Roundup: Sound App, Y’s Men, More


There’s an app for everything. Including remote audience and applause sounds.

Westporters Mark and Faith Sargent have developed iCrowd. It allows anyone — by themselves, or with just a couple of people — to make the same crowd sounds as if they were attending an event in, well, a crowd.

You can applaud with different levels of enthusiasm, boo, groan or make other crowd sounds.

The sounds selected by all of the users are transmitted to the cloud, then combined using the Sargents’ proprietary algorithm to form an aggregate crowd noise, which is transmitted back to each user.

Each user hears a combination of the sound they selected, and the combined crowd sound.

The crowd sound can be played over speakers where the event is taking place, so athletes, performers or others can hear the sound of the remote audience.

There’s also a chat for each event. So members of the remote audience can comment on the sound — or anything else — in real time.

The possibilities are endless. It’s great for sports events, plays and music performances (even those done virtually, like Facebook Live), or a TV show watch party. Politicians can use it for speeches too. Family members celebrating an online birthday can add applause and cheers when the cake is cut. Office workers can react to the boss’ presentation.

And if COVID knocks out our annual “06880” party again this summer, we can use iCrowd to make some noise.

To learn more, click here.


The Y’s men continue to hike — COVID, age, and gray skies be damned.

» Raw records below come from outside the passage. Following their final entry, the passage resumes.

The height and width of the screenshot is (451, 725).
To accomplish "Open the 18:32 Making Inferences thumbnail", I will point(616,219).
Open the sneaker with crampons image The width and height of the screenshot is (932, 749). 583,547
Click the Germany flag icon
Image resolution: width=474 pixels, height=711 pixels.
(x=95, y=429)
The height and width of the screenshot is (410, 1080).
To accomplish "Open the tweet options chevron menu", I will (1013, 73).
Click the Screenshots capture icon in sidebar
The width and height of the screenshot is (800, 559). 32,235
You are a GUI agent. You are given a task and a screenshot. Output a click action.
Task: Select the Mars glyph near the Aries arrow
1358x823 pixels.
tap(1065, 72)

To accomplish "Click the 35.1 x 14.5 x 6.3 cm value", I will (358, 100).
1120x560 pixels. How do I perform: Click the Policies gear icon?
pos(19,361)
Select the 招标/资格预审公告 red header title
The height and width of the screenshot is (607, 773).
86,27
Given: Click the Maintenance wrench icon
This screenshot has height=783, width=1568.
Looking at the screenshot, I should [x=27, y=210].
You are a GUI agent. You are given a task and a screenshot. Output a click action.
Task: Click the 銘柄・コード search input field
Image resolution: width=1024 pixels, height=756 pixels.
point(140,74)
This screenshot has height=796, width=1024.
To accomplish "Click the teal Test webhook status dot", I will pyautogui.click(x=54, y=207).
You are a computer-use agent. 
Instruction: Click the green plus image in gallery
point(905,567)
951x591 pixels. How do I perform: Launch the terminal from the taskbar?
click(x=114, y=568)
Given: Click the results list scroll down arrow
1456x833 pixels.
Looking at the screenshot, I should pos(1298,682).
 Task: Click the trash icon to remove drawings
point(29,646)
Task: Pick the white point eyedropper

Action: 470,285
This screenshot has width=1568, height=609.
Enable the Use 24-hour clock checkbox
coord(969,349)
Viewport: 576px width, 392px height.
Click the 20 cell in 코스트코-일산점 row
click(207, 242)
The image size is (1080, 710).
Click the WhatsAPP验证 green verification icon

On Friday, a group of septuagenarians covered 14,500 steps and over 6 miles, despite the weather.

They were socially distant, of course. But close enough to talk about the coronavirus vaccine, and how to get it.

Interesting in joining the hiking group? Email

From left: Brian Fradet, Peter Eyes, Mike Johnston, Sal Mollica, Chris Lewis. (Photo/Michael Hehenberger)


And finally … Howard Johnson died last week in Harlem, following a long illness. He was 79.

A tuba player (among other instruments) and arranger, his work transcended jazz, rock and pop.

He played with Charles Mingus and McCoy Tyner; contributed arrangements and horn parts for John Lennon and Taj Mahal, but was best known as an original member of the “Saturday Night Live” band.

And you’ve gotta Howard Johnson’s joyful work with the Preservation Hall Jazz Band on “I Scream, You Scream, We All Scream for Ice Cream.”

FUN FACT: It was written in 1927 by Howard Johnson — but a different Howard Johnson. And neither of those 2 are related to the Howard Johnson who later created the restaurant franchise that boasted 28 flavors of — yes — ice cream.

8 responses to “Roundup: Sound App, Y’s Men, More

  1. I sure hope they use some discretion on those sound tracks! There is nothing (well I can think of a few things) more annoying than the sound tracks that are indiscriminately used on the comedy sitcoms where every utterance is followed by a laugh track. Good idea though.

  2. Dan, Just want you to know how much I love the musical endings to your blog posts. Many bring back memories and others are totally new to me like Howard Johnson. But all of them brighten my day. Thank you.

  3. Preservation Hall Jazz Band made a regular appearance at the Westport Country Playhouse on their summer tours back in the 80s. A treat. I was a regular.

  4. Well, there was someone I actually knew – the trombonist Miff Mole, seen in the picture playing (later) with The Preservation Hall Jazz Band. He was a great musician and fun to talk with. But that music is in my past now – my grandkids all call me “Bebop.”

  5. Someone listens to Don McGee’s Mixed Bag! He did a very nice tribute to Howard Johnson… Good of you to mention and highlight him here.

  6. I was most impressed by his “Tuba Choir”…a well regarded, amusing and unique massive group of (exclusively)Tuba players. They performed on occasion but it appeared to be a display of comradeship…. what a sound!
    ” …Bottom feeders rule”!

  7. Dermot Meuchner

    Howard Johnson was a great baritone sax player, along with re-inventing the tuba for bebop.